Toxoplasmosis is a widely known disease that results from infection with the Toxoplasma gondii parasite, one of the world’s most common parasites. Infection usually occurs by eating undercooked contaminated meat, exposure from infected cat feces, or mother-to-child transmission during pregnancy. Estimates suggest that about 1/3 of the entire human population of the Western world is harboring the parasite in the form of “benign cysts” concentrated mostly in the brain.
The parasite can form cysts anywhere almost: hearts, lungs and eyeballs are common hiding places, but the brain is the preferred hangout for this organism. If you are a cat lover, chances are high you are already infected, courtesy of your cat. Cat brains are a natural repository for the adult protists, which reproduce inside our feline friends and spread from cat feces. This is not to say that won’t infect any warm-blooded animal that they are capable of, but the only hosts truly necessary for their continued survival are felids, according to the CDC website. Once infected, they usually infect you for your entire lifespan, mostly asymptomatically.
The most interesting thing about the infection, though, is that the cysts hijack our brains, producing subtle but measurable and influences on behavior. Scientists have suspected that the success of Toxoplasma is due in part to its’ ability to change rats and mice behavior, and causing them to stop fearing cats.
In a now famous study, it was demonstrated that mice, which have a morbid fear of cats and a strong fear reaction to cat odor, tend to lose that fear and unequivocally show a preference for cat odor after being infected with the parasite.
Mice aren’t the only ones whose brains can be hijacked, though: there’s a good chance that the parasite in your head may be at least partly responsible for the shots you call, too. A growing body of research indicates that the manipulation theory, as it is called in medical and biological journals, extends to human in several ways. Latent toxoplasmosis in humans has been associated with serious neurological disorders, including schizophrenia, intermittent explosive (rage) disorder and suicide.
In addition, research shows infection by Toxoplasma gondii, directly affects the production of dopamine, a key chemical messenger in the brain. Dopamine is a natural chemical which relays messages in the brain controlling aspects of movement, cognition and behaviour. It helps control the brain’s reward and pleasure centres and regulates emotional responses such as fear. The presence of a certain kind of dopamine receptor is also associated with sensation-seeking, whereas dopamine deficiency in humans results in Parkinson’s disease.
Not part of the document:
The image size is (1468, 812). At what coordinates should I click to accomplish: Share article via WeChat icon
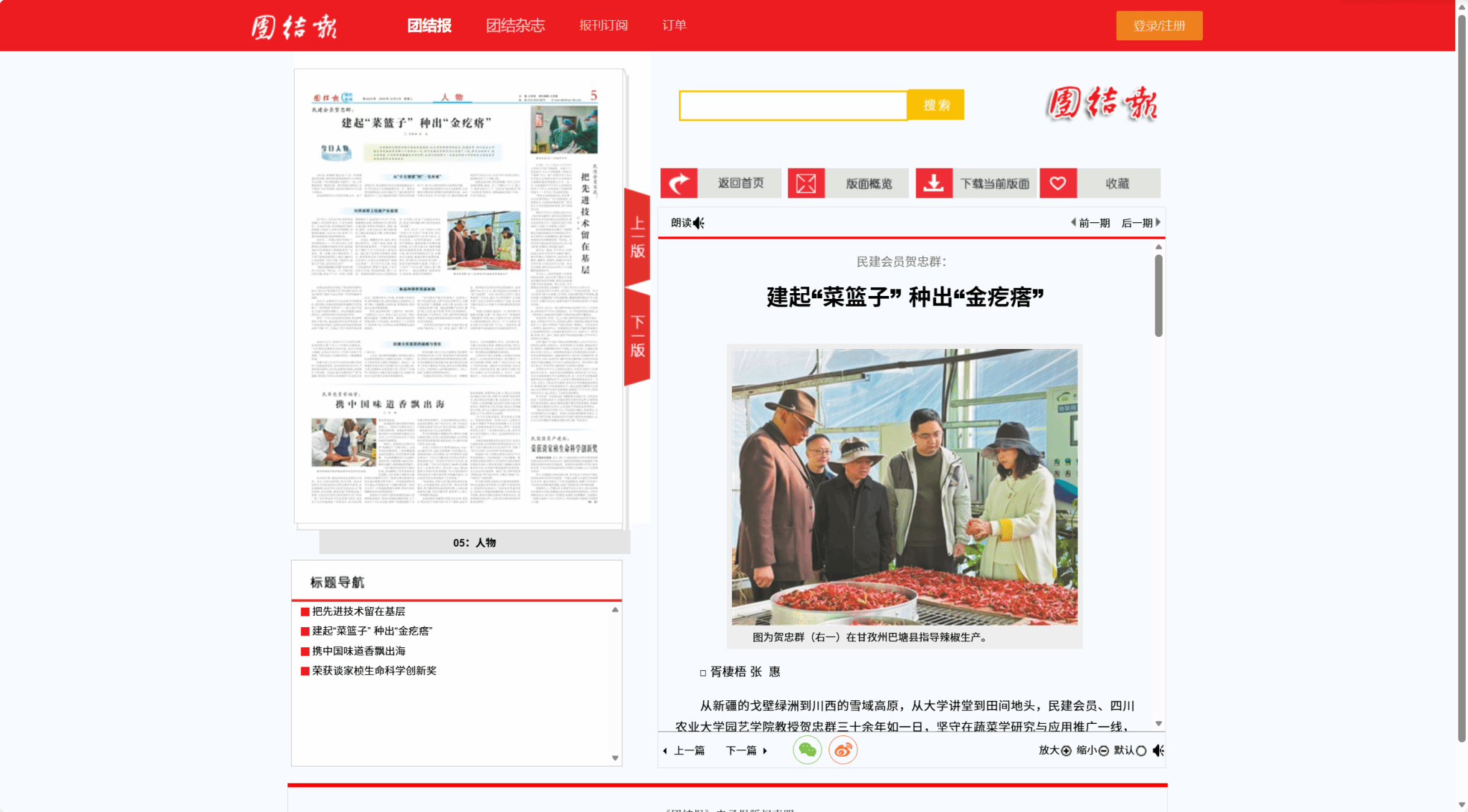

Infection changes the way that your brain processes information, slowing reaction times (more traffic accidents) and changing your preferences for a great many things, from risk aversion to tidiness to extraversion. The effects of Toxoplasma infection on an individual depend on genetics, with some genotypes immune to infection and less likely to experience effects, and gender. To take one example, the effect on personality has been summed up after analyzing multiple studies, each with well over a hundred (and often several hundred) subjects.
According to Effects of Toxoplasma on Human Behavior, significant differences in personality factors were found between Toxoplasma-infected and -uninfected subjects in 9 of 11 studies, and these differences were not the same for men and women. After using the Bonferroni correction for multiple tests, the personality of infected men showed lower rule consciousness and higher vigilance. Thus, the men were more likely to disregard rules and were more expedient, suspicious, jealous, and dogmatic. The personality of infected women, by contrast, showed higher warmth, suggesting that they were more warm hearted, outgoing, conscientious, persistent, and moralistic.
Even sexual characteristics and preferences might be affected. In one photograph study, men who harbor infections are consistently rated as being more dominant and masculine looking then men who don’t have infections – on the basis of photographs alone. Toxoplasma increases expression of the genes coding for testosterone in men, and the effect is large enough to be seen by the naked eye and borne out by physical measurements, including a noticeable 3 cm boost in average height.
Although the mechanisms by which this parasite seems to influence its’ hosts are still being elucidated, its’ clear that it touches our lives in ways we never before imagined. How much of “them” is really “us”?